怒らせるかもしれない。

「そんな風に、笑わないでいいよ。」

輝は、笑いたくない時は笑わないんだ。絶対。

嘘なんか、つかないでよ。

その言葉が、輝のどんなツボを押したのか、あたしにはよくわからない。


だけどそれからの輝の態度は、あたしには驚くくらい、優しくて・・。


「・・優美には、嘘つけねえな。」

ため息混じりの輝をチラッと見ると、すごく優しい微笑みで、輝がこっちを見ていた。そのことに驚いて、咄嗟に視線を外す。

胸が、バクバクと鳴っていた。

「今日さ、俺のソロで音響が止まった時・・・、あん時歌ってくれたの、お前だろ?」

輝の言葉に、心臓が止まるかと思った。

気づかれてないと思ってた。

お、怒られるのかな・・。


「なぁ、そうだろ?」

輝のダメ押しに、あたしは小さく頷いた。

「・・やっぱり。
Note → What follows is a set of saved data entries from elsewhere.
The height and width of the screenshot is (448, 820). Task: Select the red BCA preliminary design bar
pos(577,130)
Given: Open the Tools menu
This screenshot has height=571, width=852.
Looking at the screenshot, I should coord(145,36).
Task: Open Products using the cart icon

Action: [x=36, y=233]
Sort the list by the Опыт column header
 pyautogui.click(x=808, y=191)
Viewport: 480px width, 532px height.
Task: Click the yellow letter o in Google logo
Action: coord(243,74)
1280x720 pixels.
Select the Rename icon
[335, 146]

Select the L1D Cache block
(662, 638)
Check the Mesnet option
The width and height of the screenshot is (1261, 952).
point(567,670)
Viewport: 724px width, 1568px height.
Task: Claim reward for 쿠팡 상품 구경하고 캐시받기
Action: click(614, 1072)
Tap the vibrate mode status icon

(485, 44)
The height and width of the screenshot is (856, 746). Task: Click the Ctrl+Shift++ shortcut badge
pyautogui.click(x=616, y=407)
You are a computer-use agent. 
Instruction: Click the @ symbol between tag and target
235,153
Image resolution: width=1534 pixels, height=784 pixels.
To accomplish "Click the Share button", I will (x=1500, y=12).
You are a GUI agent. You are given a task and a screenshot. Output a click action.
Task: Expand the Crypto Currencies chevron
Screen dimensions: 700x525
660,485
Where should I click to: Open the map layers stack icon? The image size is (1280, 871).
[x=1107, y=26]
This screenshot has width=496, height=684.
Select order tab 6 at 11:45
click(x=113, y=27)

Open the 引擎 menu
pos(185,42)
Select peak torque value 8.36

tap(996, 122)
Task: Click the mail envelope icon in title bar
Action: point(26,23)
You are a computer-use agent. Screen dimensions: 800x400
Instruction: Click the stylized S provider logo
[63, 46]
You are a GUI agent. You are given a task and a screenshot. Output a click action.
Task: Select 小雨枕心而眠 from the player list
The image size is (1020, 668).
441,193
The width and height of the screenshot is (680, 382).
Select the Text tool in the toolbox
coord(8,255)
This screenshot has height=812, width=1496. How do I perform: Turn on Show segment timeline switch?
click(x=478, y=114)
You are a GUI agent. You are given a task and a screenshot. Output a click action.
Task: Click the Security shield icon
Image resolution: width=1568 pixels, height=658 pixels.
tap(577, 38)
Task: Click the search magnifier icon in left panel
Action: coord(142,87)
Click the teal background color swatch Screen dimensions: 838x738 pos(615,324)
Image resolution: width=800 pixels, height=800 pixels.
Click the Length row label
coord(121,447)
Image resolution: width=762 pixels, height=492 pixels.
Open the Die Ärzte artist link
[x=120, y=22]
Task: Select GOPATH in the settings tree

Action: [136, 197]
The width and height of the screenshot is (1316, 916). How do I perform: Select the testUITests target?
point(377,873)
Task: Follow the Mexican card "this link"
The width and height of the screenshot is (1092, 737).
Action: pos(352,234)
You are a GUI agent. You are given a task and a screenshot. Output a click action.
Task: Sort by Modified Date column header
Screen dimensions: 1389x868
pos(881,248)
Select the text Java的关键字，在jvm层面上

」

そう言ったきり、生まれた沈黙に、あたしはどうしていいかわからなくなった。

あ、謝るべきかな。

そう思い、あたしが「ごめんなさい」と言おうとすると・・。


「すげー嬉しかった。」

「へ・・・?」

い、今の輝が言ったの?

あまりに驚いて、あたしは唖然と口を開けた。

「なに驚いてんだよ。本当だぜ?」

「あ・・や、てっきり怒られるのかと思って・・・。」

「怒る?なんで。」

「だ、だって・・勝手なこと、したかなーって。」

輝の問い掛けに、あたしは本音を伝えた。


「んなことどーでもいいよ。」

すると、輝は呆れたように笑う。
その笑顔に、また胸が高鳴った。